Modern Healthcare | Shelby Livingston

Wall Street analysts say the future looks bright—and lucrative—for insurers and medical devicemakers, but it’s a more complicated story for hospitals.

Low medical costs and a booming Medicare Advantage enrollment have helped boost health insurers’ top lines, A.J. Rice, managing director of equity research at Credit Suisse, said during a panel discussion Thursday hosted by the Nashville Health Care Council.

All five major national health plans are gaining share in Medicare Advantage as seniors age into the program at a rapid clip, he said at the Nashville Healthcare Council.
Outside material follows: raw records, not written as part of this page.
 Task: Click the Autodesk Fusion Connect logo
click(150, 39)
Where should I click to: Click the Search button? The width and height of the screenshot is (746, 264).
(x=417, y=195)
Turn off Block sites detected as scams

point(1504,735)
And analysts expect the insurance companies, most of which will report quarterly financial results in the next couple of weeks, to reap big benefits from the GOP tax overhaul that reduce the corporate tax rate from 35% to 21%.

The nation’s biggest insurer UnitedHealth Group said it expects to gain an extra $1.7 billion in earnings in 2018 thanks to the tax reform.
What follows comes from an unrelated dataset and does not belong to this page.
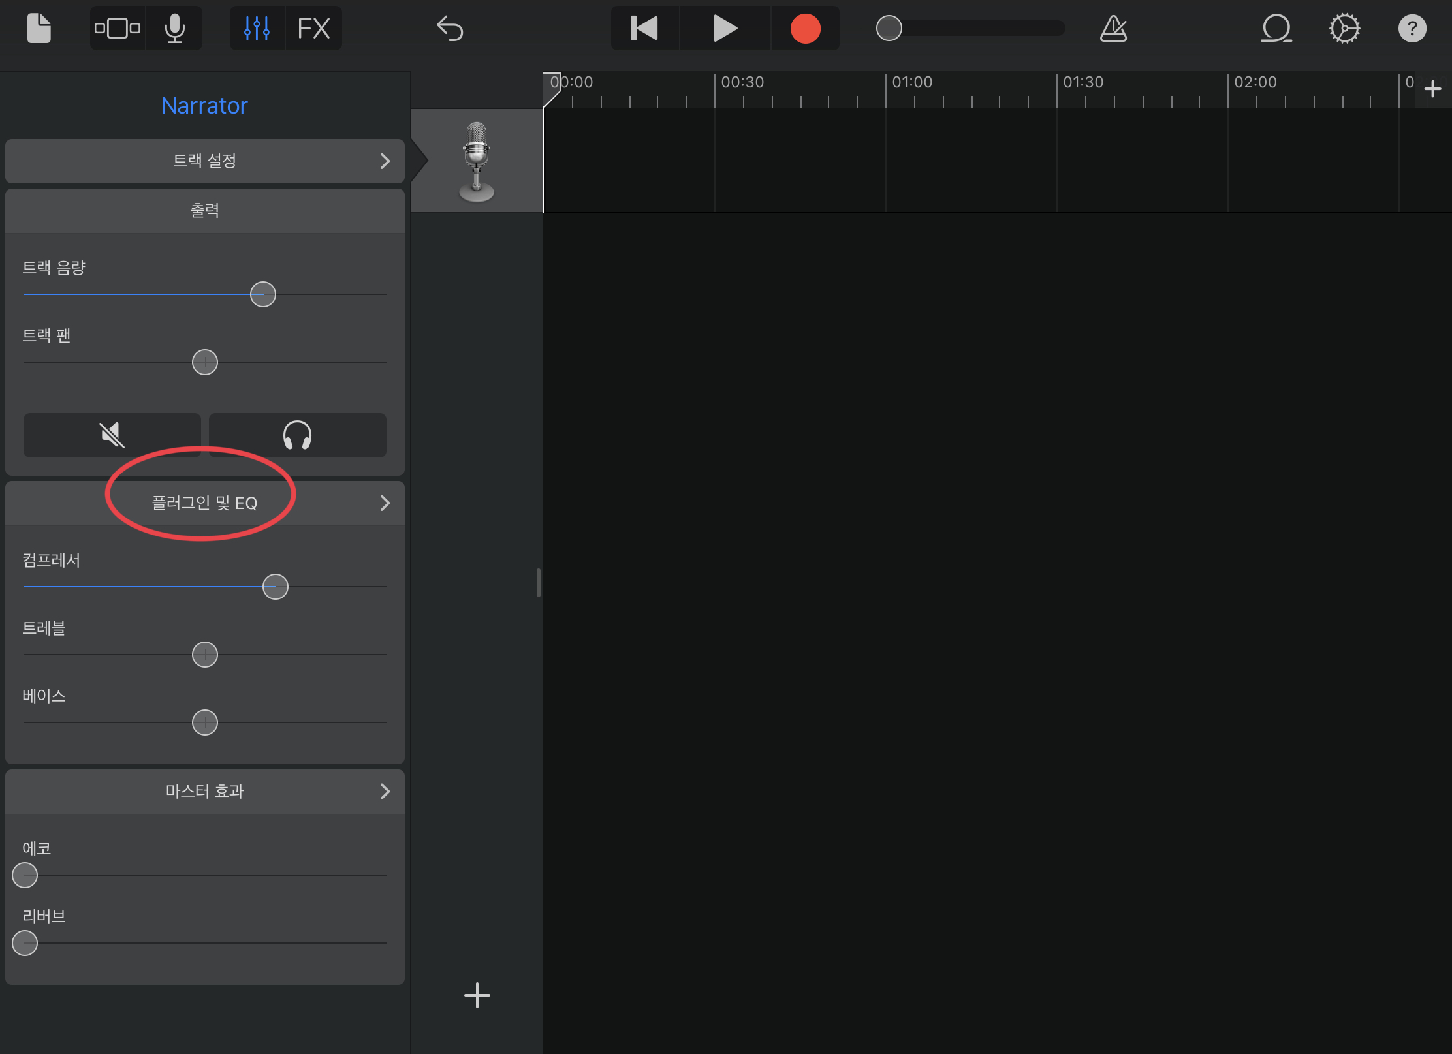Open the FX panel
This screenshot has height=1054, width=1452.
(313, 29)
Meanwhile, medical device makers are benefiting from the slashed corporate tax rate, as well as the two-year delay of the 2.3% medical device tax.

Kristen Stewart, a director at Deutsche Bank, said device manufacturers have said they plan to invest those tax reform savings back into U.S. jobs, and research and development.
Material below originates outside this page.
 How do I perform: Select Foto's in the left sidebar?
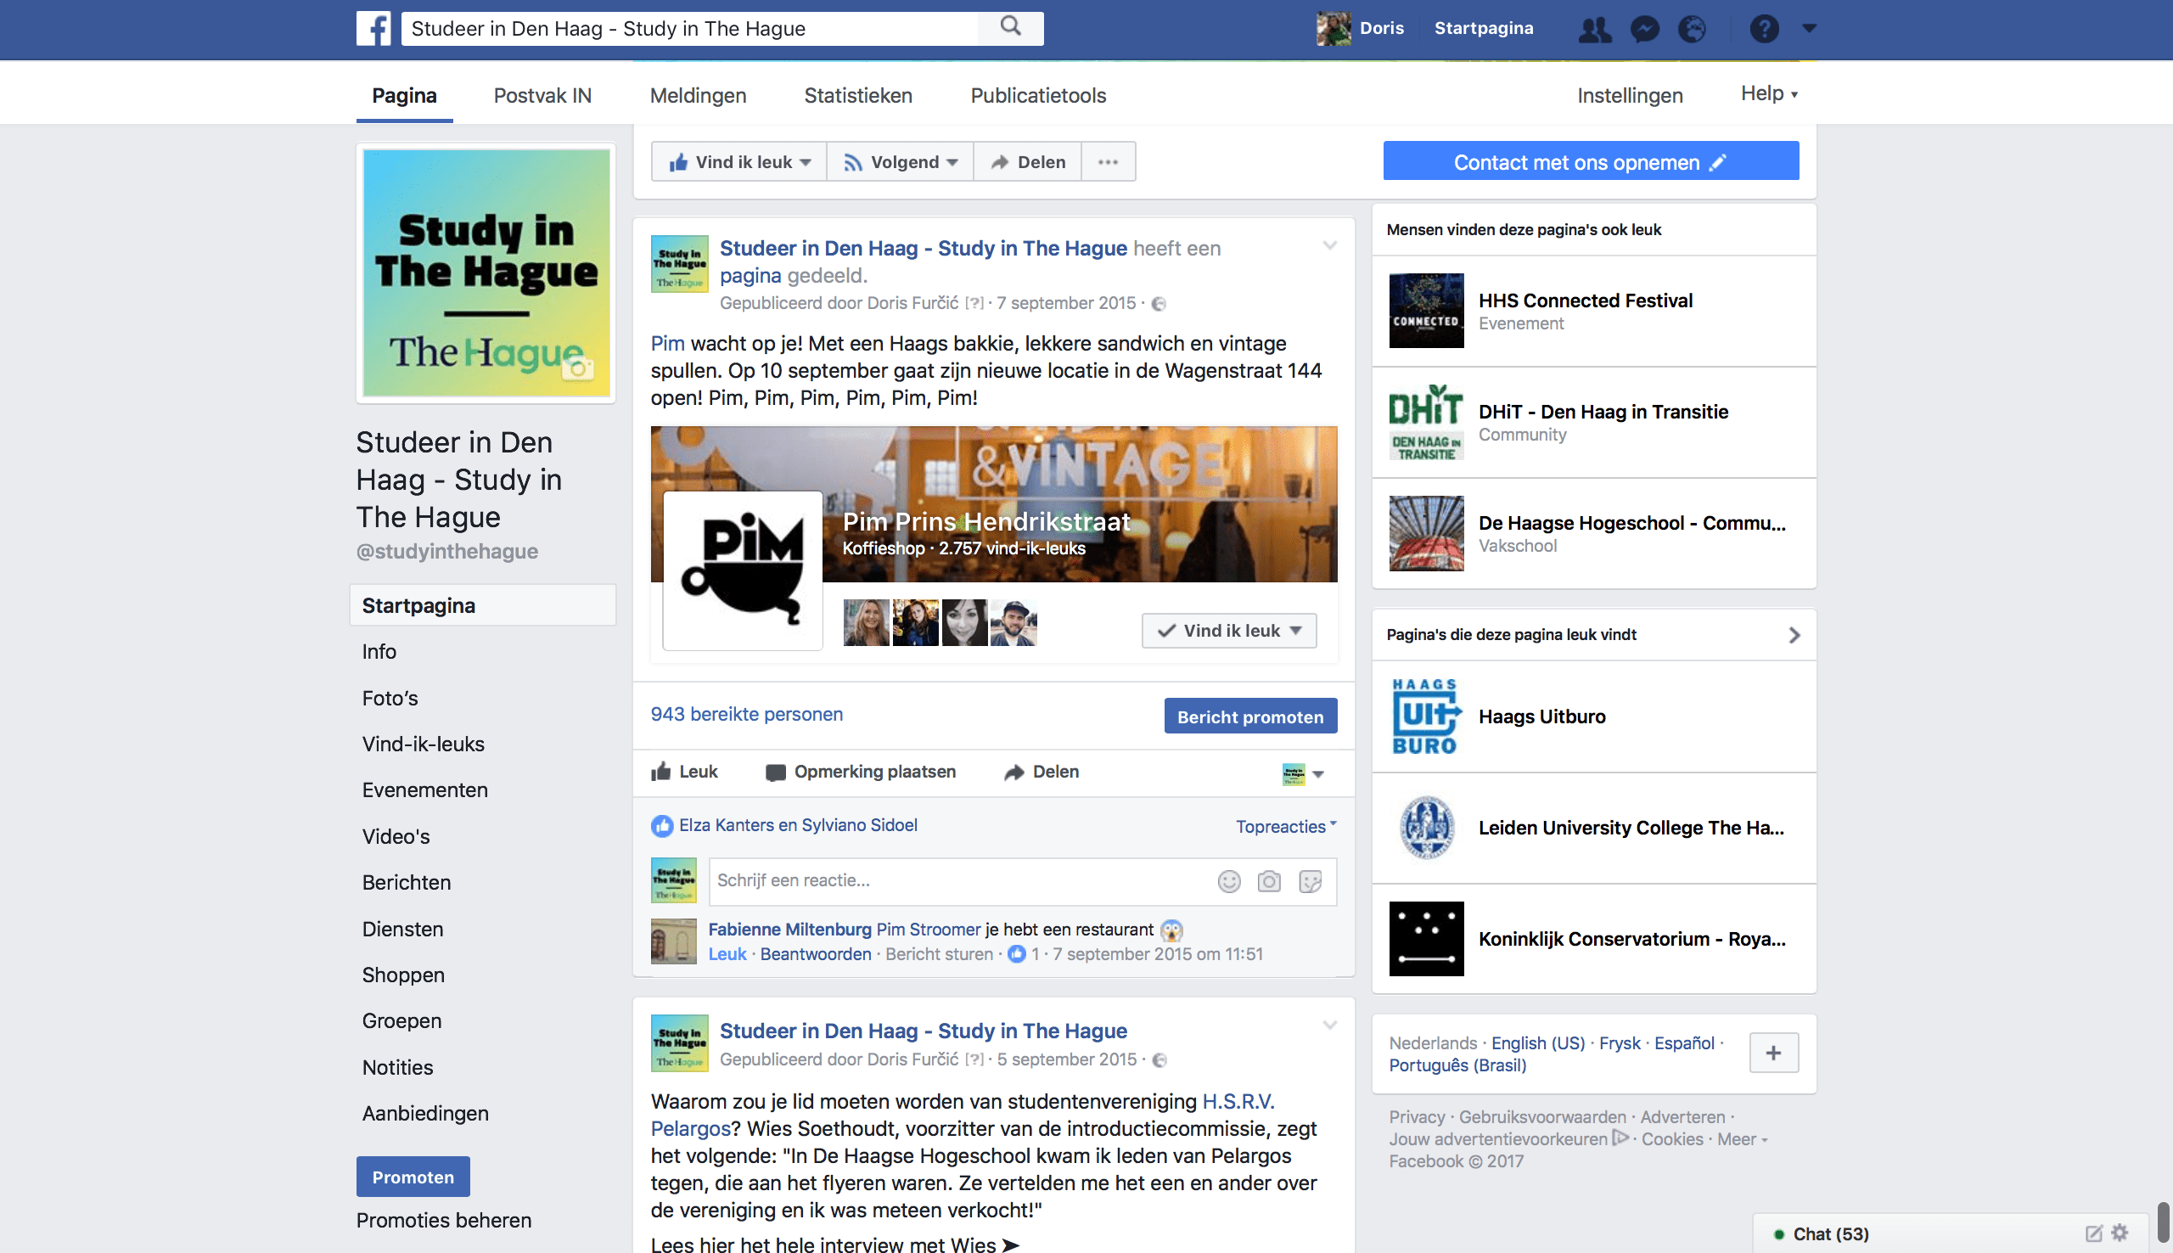coord(390,698)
Low medical costs and utilization may have helped insurers’ bottom lines, but those trends have hampered the provider industry. Acute-care hospitals’ financial results have been dampened by lower admissions. But Nephron Research Analyst Joshua Raskin said strong pricing has helped offset those effects.

“The perception on the acute-care side is probably a little worse than what’s actually being seen in the market,” Raskin said.

More will be revealed on this front with public for-profit hospital chains releasing their earnings reports in coming week.

Ambulatory-care providers are benefiting from the insurance industry’s push to deliver care in cheaper outpatient settings. Home healthcare providers are positioned best because care delivered in the home is often the lowest cost, said Frank Morgan, managing direct at RBC Capital Markets.

Insurers making their move

Insurers see the value there. Humana and two private equity firms have announced they are buying home health and rehab provider Kindred Healthcare for $4.1 billion. And UnitedHealth’s Optum unit is buying dialysis provider DaVita’s medical group for $4.9 billion, after early last year announcing a plan to buy Surgical Care Affiliates for $2.3 billion.

Many healthcare companies that are merging with, or acquiring others are seeking to integrate vertically, and are taking on unusual combination, including insurers are merging with providers, and a major pharmacy chain are combining with payer.

“We are at a point in the cycle where the typical consolidation has not really been happening, especially on the health plan side,” Raskin said. Now, “you’re finding that part of the cycle where strange bedfellows are going to get together.”

CVS Health and Aetna’s attempt to merge in a bid to lower healthcare costs were greeted skeptically.

In the $69 billion CVS-Aetna tie-up, CVS hopes to turn its retail pharmacy locations into full-fledged urgent care clinics, but “there are just not that many primary care doctors sitting around waiting to be hired by MinuteClinic,” Rice argued.

“The things they’re talking about doing are interesting long-term, but they’re not going to be easy to do,” he said.

ACA death spiral ‘exaggerated’ 

The analysts were positive on the future of the Affordable Care Act exchanges, despite the recent elimination of the individual mandate penalty. Though final open enrollment figures aren’t yet available for both federal and state-based exchanges, Rice said he expects individual ACA enrollment to be flat this year. Most who signed up are highly subsidized or have chronic conditions and know they need insurance, so it’s likely the exchange have reached an equilibrium, he said.

“I think the pool itself is actually starting to stabilize,” Morgan said. “This worry about the death spiral is probably a little bit exaggerated.”

Analysts also touched on the changes that consumerism will bring to the healthcare industry. Demands for more transparency in healthcare cost and quality will be good for some providers and bad for others, Raskin said.

“If individuals are going to be armed with the actual data around cost and quality, you’re going to see market share shifts,” Raskin said.